There was a maddening randomness, because you never knew what would show up, and a multi-part story might never get resolved. It took me 20 years to find out how the Justice League of America's war with Mars – which led to the formation of the famed Justice League Detroit – actually ended. (Although I still can't tell what Zatanna is doing on the cove of #229 - she's either floating in the air, or she's eight foot tall..)
But these cheap comics, which could show up anywhere, were the ultimate gateway drug. They got me hooked on the medium as much as 2000ad, my first comic shop, the Unknown Soldier and the Tuesday comics I got from my Nana's second-hand bookshop ever did.
They were so cheap, and when you're a kid, you beg or borrow all the pocket money you can get, which might not be much, and if you have to choose between lunch and a Steve Englehart Green Lantern comic, there isn't really any choice at all.
The best haul was at a toy warehouse in Dunedin in 1986, I was an 11 year old looking for Super Power figures, and I found a massive rack of DC comics from the early to mid eighties, going three for a buck. That meant I could get eighteen for the price of one Parademon, so I loaded up on Amythest and Red Tornado comics, and the fantastic Mirror Universe invasion story in Star Trek. And I got the Super Powers comics themselves, which were, bizarrely, the first time I ever got Kirby, and he didn't even really do the art.
The most disappointing haul was an unexpected bunch of late eighties Marvel mediocrity that choked the shelves at a local supermarket a few years later. A lot of New Universe shit, but also did get me hooked on Nth Man, and the issues of She-Hulk that Gerber and Hitch did were pretty good, so it wasn't all bad.
The last haul was another toy warehouse in the early nineties, and it was lots of DC from the previous couple of years - Superman going off to have a cry in space and getting turned into a star gladiator, the ruthless mid-run issues of Ostrander and Yale's Suicide Squad, and first tastes of the Wally West Flash.

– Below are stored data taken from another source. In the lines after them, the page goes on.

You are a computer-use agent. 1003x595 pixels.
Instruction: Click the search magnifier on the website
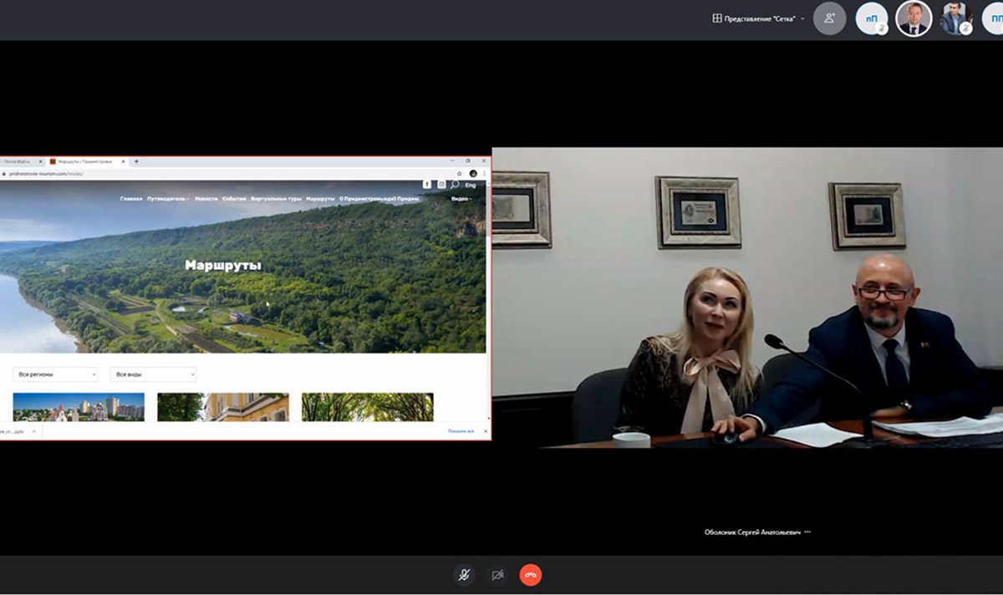(456, 185)
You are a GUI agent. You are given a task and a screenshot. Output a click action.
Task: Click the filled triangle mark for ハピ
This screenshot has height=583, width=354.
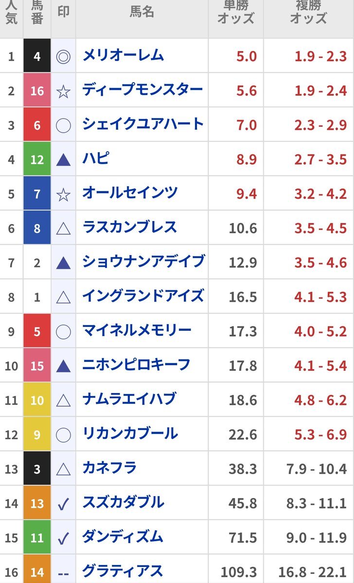tap(63, 160)
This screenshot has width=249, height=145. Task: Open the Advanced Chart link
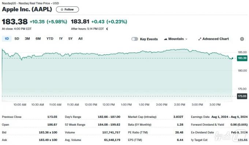click(213, 39)
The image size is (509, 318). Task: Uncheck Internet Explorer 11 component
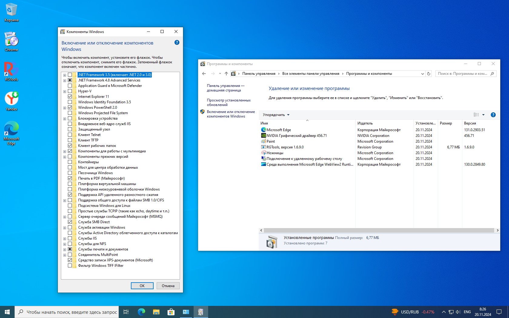pos(70,97)
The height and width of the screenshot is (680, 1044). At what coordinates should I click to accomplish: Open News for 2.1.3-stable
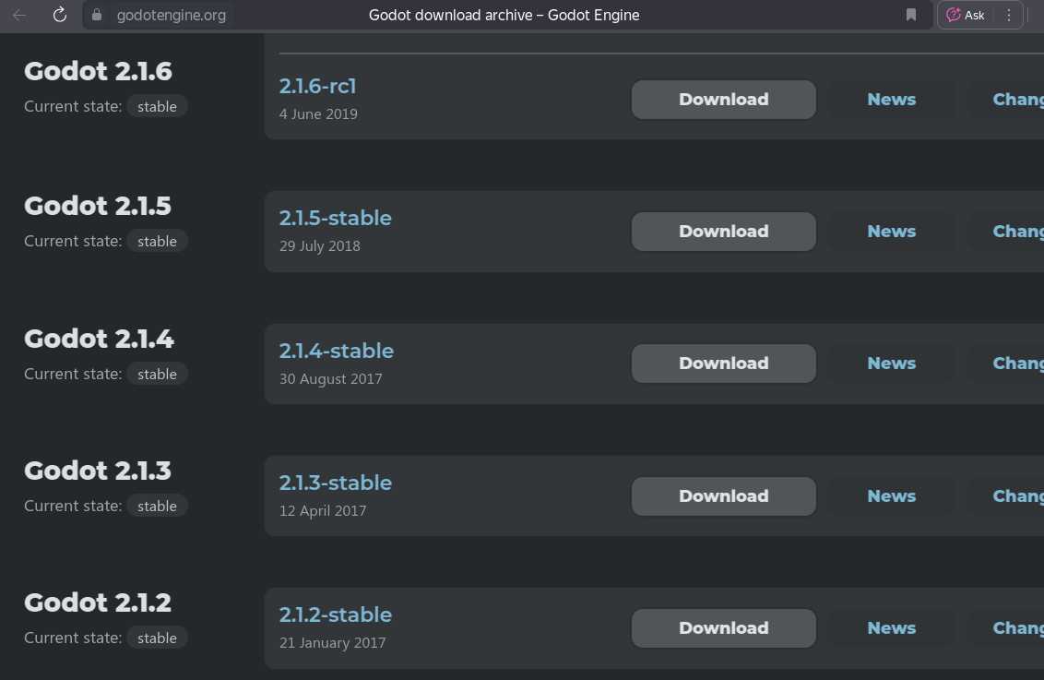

I haven't really seen that kind of overflow in the public world for more than 20 years. As news-stand sales dried up and the direct market sucked up the spare comics, those kind of unexpected piles of total comic goodness faded away.
But if the direct market couldn't sell them all at full price, they discounted the shit out of those comics, shoving them aside and selling them off cheap, and the tradition goes on. It's a lot crazier, with more than just a random few DC comics, and stuff from everyone, but still happily random.
I still plunge into the dollar bin at any store I see, and I've bought a tonne of comics from them. Literally a tonne - about a third of all the comics I own were bought in dollar bins.
Dollar bin diving isn't as rewarding as it once was, because I've filled those minor collections I was building up, and found a lot of the strange little oddities that always grab the attention.
But I still check 'em out – I always get Cerebus or Hellblazer or Hellboy comics I missed if I see 'em going cheap, and I'm still, after all these years, still rabid for any Brave and Bold comics I can find going cheap. They're always welcome.
Besides, they're not really for me any more. I've been hooked on comics a long, long time, and I don't need insanely cheap special deals to get me into the habit. I'm already there.
Nah, dollar bins are for the kids, pulling together whatever pocket money they can get, mowing lawns for extra cash, and delving into that inexpensive randomness. Taking a side in the kids' eternal dilemma between candy and comics, and finding something new to get into. You never know what that might actually be, whether they fall for superhero or monster or crime comics, but it's the best place to start.